By the end of this topic, you should be able to:

  1. State that some mineral ions and organic compounds can be transported within plants dissolved in water
  2. Describe the transport of water from the soil to the xylem through the apoplast pathway (including lignin and cellulose) and the symplast pathway (including the endodermis, Casparian strip, and suberin)
  3. Explain that transpiration involves evaporation of water from the internal surfaces of leaves, followed by diffusion of water vapour to the atmosphere
  4. Explain how hydrogen bonding is involved in moving water in the xylem by cohesion-tension and by adhesion to cellulose in cell walls
  5. Make annotated drawings of transverse sections of xerophytic plant leaves to explain how they reduce water loss
  6. State that assimilates dissolved in water (such as sucrose and amino acids) move from sources to sinks in phloem sieve tubes
  7. Explain how companion cells transfer assimilates to phloem sieve tubes, with reference to proton pumps and cotransporter proteins
  8. Explain mass flow in phloem sieve tubes down a hydrostatic pressure gradient from source to sink

1. What Travels Inside Plants, and How?

Plants need to move many different substances around their bodies — from the roots all the way up to the leaves and back again.

Some substances travel dissolved (mixed) in water. These include:

  • Mineral ions — for example, nitrate ions (used to make proteins) and magnesium ions (used to make chlorophyll). These are absorbed from the soil and carried upward dissolved in water inside the xylem (the water-carrying tubes of the plant).
  • Organic compounds — substances made by the plant, such as sucrose (a type of sugar) and amino acids (the building blocks of protein). These travel dissolved in water inside the phloem (the food-carrying tubes of the plant).

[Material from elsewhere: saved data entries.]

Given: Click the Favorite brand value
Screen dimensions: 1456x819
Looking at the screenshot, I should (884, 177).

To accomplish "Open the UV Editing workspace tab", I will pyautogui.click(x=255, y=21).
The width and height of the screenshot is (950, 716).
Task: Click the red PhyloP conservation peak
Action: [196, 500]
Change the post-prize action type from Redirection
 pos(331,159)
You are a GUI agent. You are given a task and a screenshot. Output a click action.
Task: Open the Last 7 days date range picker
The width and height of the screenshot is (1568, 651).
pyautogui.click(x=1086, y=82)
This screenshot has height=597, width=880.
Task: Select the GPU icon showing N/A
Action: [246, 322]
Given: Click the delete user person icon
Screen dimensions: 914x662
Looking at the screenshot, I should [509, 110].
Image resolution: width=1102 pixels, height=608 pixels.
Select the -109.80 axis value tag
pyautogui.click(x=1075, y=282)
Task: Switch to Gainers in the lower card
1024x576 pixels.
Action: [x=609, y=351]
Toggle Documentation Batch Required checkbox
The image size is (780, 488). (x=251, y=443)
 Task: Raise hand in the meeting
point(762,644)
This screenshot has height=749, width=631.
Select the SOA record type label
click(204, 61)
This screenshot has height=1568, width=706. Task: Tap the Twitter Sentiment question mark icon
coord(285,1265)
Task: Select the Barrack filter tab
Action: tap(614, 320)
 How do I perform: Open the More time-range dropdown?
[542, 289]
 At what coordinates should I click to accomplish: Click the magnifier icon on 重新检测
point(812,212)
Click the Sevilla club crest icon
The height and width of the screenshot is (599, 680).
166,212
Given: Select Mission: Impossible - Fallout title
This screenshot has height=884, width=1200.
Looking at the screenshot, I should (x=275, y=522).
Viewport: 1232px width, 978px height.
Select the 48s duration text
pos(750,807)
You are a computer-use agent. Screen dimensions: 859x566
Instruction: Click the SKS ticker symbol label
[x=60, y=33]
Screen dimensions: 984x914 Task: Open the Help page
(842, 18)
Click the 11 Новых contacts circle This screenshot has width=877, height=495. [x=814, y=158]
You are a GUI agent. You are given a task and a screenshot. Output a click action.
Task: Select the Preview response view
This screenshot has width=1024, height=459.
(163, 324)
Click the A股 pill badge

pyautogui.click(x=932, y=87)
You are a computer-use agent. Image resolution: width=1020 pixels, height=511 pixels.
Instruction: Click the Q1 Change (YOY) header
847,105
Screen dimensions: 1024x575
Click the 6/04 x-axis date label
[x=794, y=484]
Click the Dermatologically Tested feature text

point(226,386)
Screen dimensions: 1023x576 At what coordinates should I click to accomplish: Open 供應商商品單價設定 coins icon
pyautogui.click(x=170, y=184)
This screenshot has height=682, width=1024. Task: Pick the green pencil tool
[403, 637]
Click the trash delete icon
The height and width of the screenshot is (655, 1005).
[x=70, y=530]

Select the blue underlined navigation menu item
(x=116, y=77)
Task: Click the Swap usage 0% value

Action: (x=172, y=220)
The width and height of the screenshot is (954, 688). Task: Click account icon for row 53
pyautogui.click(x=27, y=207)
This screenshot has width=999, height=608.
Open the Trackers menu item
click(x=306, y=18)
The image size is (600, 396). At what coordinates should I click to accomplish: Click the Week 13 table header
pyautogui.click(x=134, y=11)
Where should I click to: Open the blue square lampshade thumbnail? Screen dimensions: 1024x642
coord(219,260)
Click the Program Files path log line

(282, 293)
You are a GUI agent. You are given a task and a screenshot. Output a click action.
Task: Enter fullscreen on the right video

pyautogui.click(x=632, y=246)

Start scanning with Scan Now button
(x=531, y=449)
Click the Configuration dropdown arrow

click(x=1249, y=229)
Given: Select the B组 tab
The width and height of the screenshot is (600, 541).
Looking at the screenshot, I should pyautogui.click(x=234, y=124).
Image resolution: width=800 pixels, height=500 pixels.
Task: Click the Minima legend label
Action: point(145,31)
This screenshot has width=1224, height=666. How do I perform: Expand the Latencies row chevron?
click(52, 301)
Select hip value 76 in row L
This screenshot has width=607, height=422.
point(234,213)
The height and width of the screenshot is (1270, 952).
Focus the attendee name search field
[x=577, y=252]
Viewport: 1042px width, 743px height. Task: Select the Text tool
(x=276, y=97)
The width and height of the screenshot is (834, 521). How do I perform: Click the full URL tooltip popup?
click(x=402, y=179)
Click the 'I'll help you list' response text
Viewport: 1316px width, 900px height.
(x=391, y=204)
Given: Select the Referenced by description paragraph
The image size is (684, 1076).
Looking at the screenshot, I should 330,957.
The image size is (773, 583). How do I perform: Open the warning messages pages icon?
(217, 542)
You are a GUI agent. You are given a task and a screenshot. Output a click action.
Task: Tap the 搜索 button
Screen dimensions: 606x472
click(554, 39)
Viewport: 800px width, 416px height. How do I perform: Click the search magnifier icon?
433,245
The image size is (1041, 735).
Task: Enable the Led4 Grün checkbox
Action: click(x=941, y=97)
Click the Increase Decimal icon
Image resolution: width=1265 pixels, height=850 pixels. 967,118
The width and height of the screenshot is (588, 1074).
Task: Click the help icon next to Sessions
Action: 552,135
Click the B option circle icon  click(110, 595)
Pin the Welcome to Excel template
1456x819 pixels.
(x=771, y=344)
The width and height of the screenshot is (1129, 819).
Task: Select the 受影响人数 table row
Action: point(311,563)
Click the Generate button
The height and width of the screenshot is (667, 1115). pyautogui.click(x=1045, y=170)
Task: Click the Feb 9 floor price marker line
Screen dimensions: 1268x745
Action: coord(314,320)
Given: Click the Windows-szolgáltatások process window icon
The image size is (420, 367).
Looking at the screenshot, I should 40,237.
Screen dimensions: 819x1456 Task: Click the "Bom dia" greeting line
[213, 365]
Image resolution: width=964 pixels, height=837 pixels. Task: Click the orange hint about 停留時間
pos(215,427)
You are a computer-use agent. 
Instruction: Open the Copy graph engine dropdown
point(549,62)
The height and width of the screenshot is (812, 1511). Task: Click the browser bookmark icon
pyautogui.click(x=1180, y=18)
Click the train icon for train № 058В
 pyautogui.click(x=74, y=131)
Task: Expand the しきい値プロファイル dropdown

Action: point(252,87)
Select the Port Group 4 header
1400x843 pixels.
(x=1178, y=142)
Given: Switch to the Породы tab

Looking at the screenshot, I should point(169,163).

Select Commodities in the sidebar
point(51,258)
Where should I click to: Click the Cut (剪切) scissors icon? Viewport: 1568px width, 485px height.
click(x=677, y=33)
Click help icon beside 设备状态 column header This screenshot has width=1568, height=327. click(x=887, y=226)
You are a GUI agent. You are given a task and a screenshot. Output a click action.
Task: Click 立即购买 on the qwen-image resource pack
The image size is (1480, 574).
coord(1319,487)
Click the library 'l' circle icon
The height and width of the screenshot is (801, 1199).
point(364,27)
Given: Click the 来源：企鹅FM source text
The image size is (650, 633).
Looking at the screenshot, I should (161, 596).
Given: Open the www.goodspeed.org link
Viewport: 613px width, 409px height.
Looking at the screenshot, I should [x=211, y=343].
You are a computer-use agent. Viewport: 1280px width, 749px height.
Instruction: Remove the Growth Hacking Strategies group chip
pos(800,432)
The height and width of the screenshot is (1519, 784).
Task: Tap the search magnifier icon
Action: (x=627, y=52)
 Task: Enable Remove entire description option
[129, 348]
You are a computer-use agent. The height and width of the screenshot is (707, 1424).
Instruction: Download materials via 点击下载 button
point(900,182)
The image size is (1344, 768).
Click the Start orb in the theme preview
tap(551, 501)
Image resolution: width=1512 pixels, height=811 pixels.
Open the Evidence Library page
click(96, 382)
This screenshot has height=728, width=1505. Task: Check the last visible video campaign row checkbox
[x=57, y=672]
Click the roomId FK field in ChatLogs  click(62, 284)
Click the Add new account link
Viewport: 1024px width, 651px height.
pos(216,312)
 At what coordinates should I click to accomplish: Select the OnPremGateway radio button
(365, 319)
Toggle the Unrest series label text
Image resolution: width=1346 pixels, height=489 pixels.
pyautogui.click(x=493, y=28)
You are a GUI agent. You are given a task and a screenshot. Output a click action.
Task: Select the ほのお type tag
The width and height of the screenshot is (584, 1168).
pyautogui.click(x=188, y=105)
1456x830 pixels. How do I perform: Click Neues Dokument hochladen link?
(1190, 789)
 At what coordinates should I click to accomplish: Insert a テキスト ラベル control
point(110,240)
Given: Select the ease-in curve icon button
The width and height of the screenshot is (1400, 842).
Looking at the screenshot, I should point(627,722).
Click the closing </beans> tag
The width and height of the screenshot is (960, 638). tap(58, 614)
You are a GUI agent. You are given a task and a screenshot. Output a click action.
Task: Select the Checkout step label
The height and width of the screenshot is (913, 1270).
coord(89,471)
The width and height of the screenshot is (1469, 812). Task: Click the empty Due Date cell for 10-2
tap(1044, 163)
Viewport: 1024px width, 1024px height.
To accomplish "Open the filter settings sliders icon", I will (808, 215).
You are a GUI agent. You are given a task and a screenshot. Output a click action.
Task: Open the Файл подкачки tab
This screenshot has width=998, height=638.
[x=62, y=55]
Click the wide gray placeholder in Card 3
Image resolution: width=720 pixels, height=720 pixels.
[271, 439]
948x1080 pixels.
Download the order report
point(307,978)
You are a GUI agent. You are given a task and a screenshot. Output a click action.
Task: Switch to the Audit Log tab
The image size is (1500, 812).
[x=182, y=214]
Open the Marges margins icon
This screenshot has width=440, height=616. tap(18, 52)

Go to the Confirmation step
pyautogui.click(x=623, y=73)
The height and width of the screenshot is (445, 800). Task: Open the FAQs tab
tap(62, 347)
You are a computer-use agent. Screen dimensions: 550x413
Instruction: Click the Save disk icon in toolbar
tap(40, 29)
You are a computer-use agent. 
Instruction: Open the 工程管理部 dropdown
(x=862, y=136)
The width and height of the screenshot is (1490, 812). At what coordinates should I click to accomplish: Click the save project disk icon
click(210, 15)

Key idea: Water is the "vehicle" — mineral ions and organic compounds hitch a ride by dissolving in it.


2. How Water Travels from the Soil to the Xylem

Water enters the plant through the root hair cells (tiny extensions of root cells that hugely increase the surface area for absorption). From there, it must cross the root to reach the xylem vessels, which carry it upward through the plant.